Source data
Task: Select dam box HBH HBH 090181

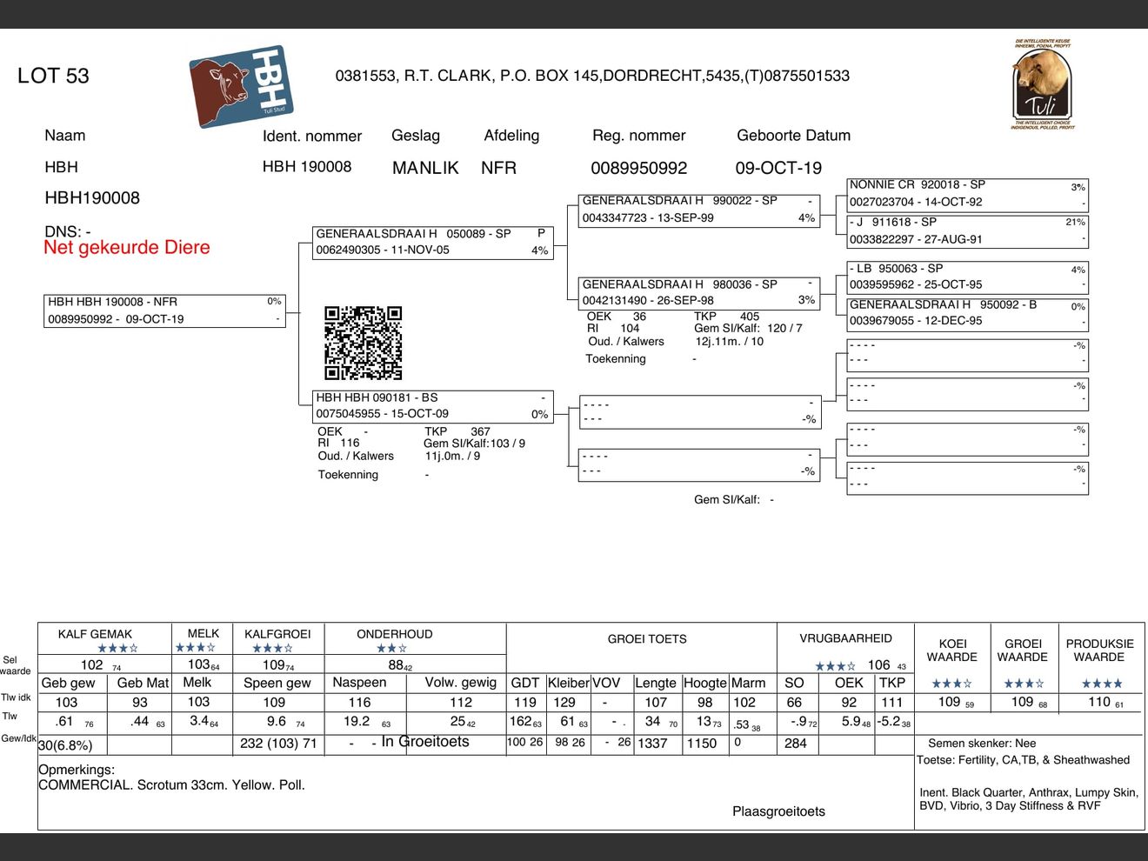Action: 433,406
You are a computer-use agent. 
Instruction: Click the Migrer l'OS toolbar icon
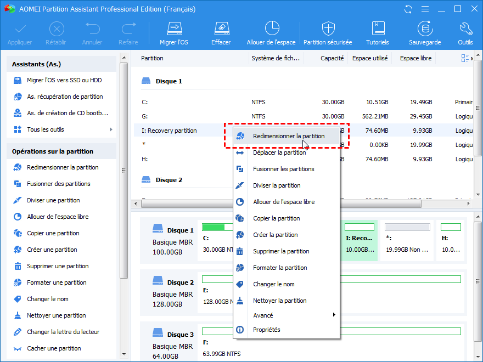coord(173,29)
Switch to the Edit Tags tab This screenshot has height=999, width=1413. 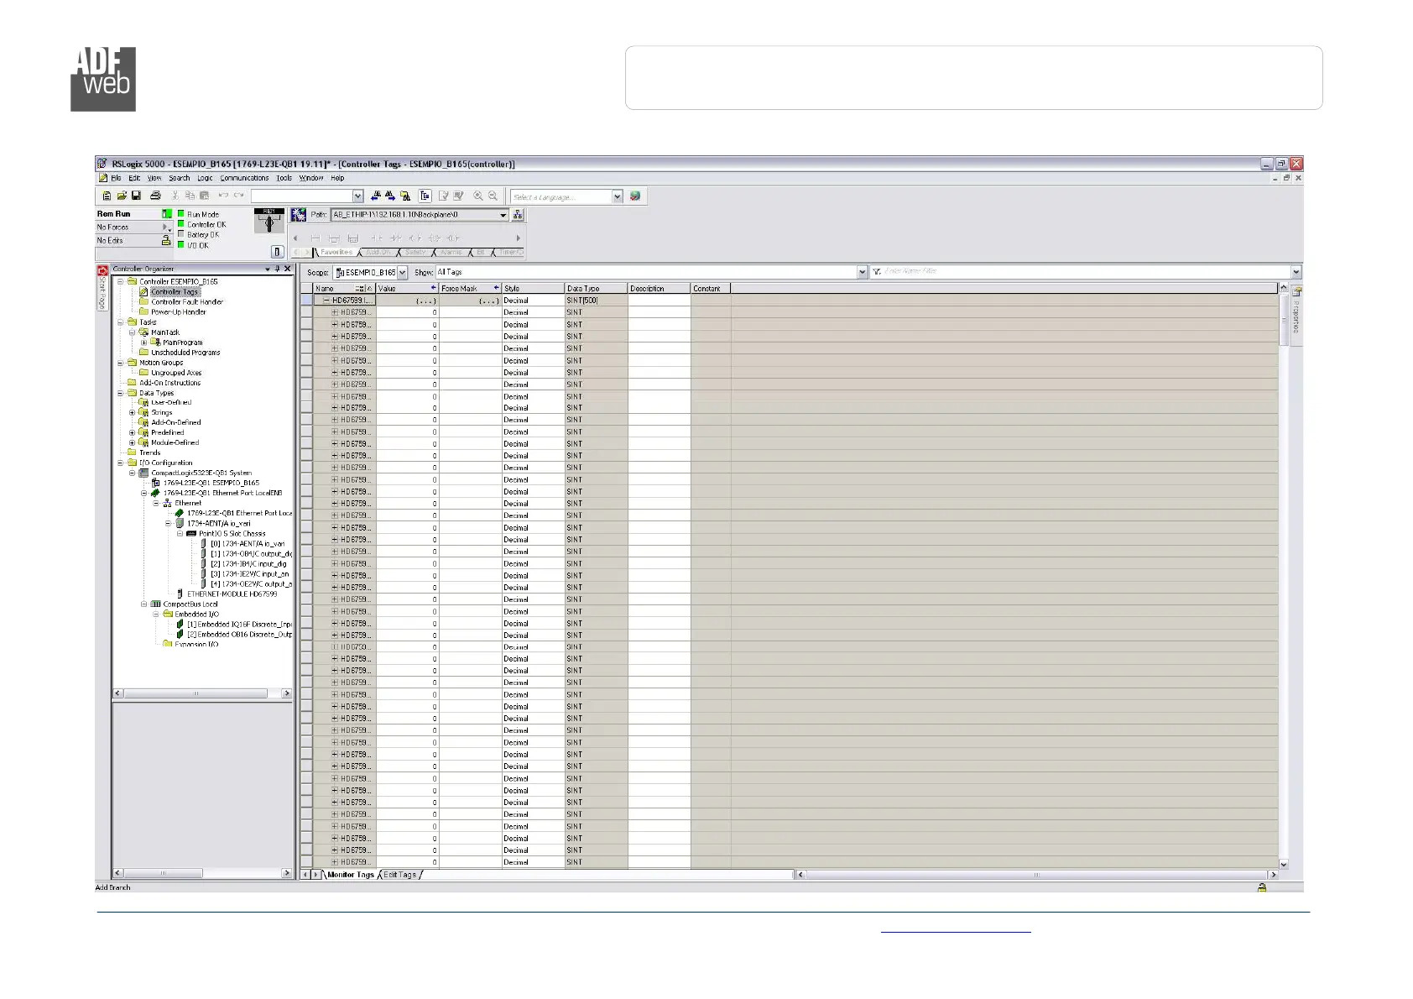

Action item
Leaving every picture out, return the lines from the one containing "Instruction: Click the" through the last line of the records exactly.

Exercise response
Instruction: Click the Migrer l'OS toolbar icon
coord(173,29)
Switch to the Edit Tags tab This screenshot has height=999, width=1413. 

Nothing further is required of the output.